“Intervistato da Giorgio Seveso” (2008)
“Ritratti” – 2003 – (cm 120 x 87,94)
(Stampa lightjet su carta Kodak Endura montata sotto plexiglass)
Tiratura: Edizione unica di 3
Intervista di Giorgio Seveso (2008)
Leggendo alcune tue riflessioni ho notato che ti soffermi spesso sul problema del rapporto tra l’artista e la sua possibilità di comunicare realmente con il pubblico, ovvero sul concetto di senso relativamente al lavoro artistico. In un mondo come il nostro, nel quale sembra avere valore soltanto ciò che è sotto i riflettori e che è di moda, che ruolo hanno per te, appunto, l’opera e la riflessione di un artista fuori dal coro,impegnato seriamente nelle sue ricerche espressive?
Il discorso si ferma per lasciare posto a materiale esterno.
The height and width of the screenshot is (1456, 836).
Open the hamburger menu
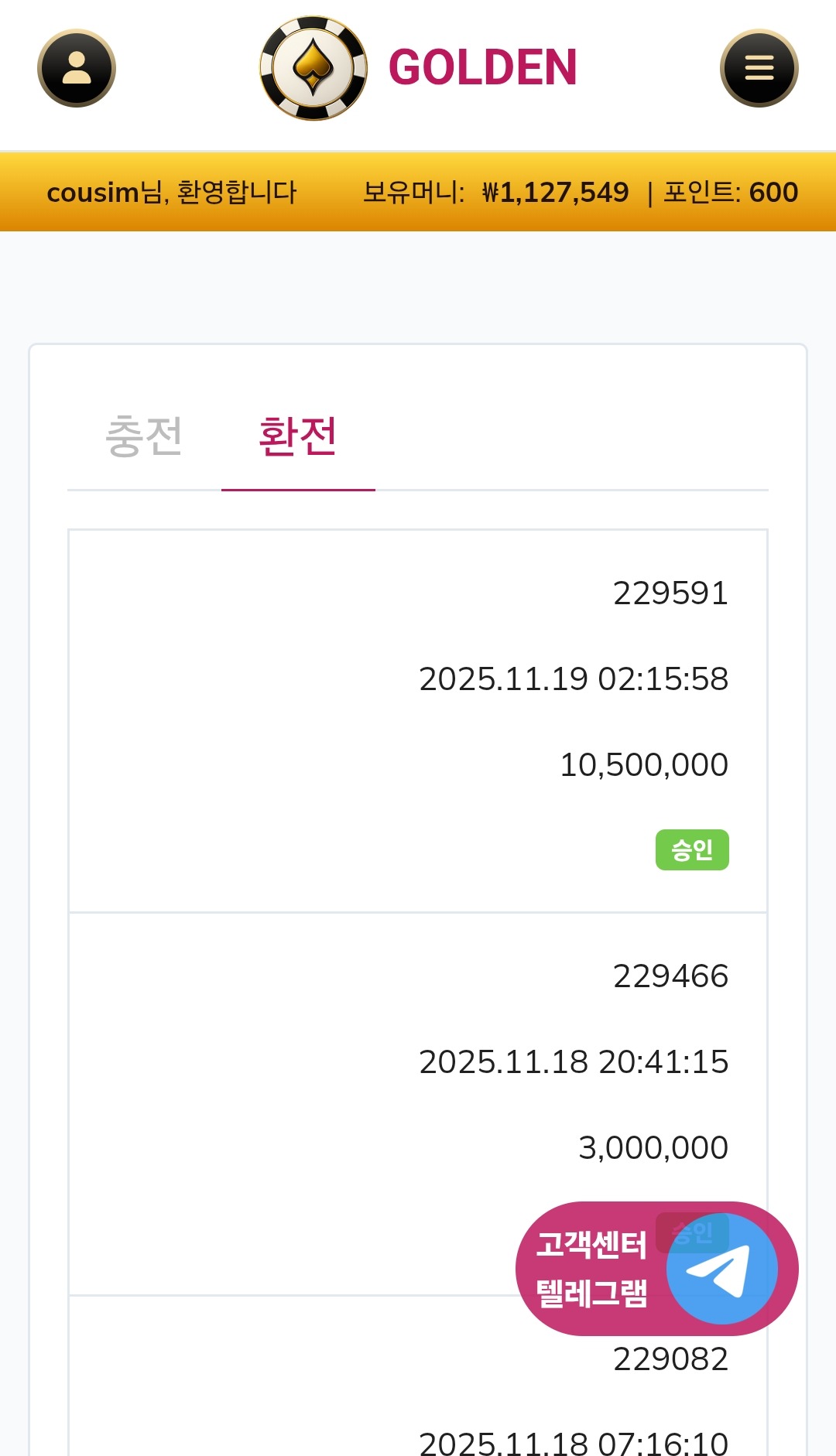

[ADF] Credo che un artista debba porsi prima o poi questa domanda (specie se si sente serio e impegnato nel mondo in cui vive), e cioè: ha davvero senso il mio lavoro creativo anche se sono in pochi a conoscerlo, anche se il mercato e la critica non lo hanno ancora scoperto né accettato? Per me, un artista è “serio” quando la sua arte non è improvvisazione o moda ad ogni costo ma frutto di meditazione e studio, ed è “impegnato” quando, riconoscendo il valore che l’arte ha avuto nelle diverse epoche e culture, e il ruolo che l’artista ha assunto nelle varie società umane, fa del suo operare contemporaneo non “pura ricerca economica”, finalizzata al raggiungimento del successo e all’acquisizione di prestigio sociale, ma riflessione e contributo all’agire dell’uomo nella società presente. Sostengo che l’artista serio e impegnato è in qualche modo un profeta, cioè un intellettuale che analizza e scava le contraddizioni in cui si trova ad agire, usando il linguaggio che più gli è consono: pittura, scultura, letteratura, musica, cinema, teatro, ecc.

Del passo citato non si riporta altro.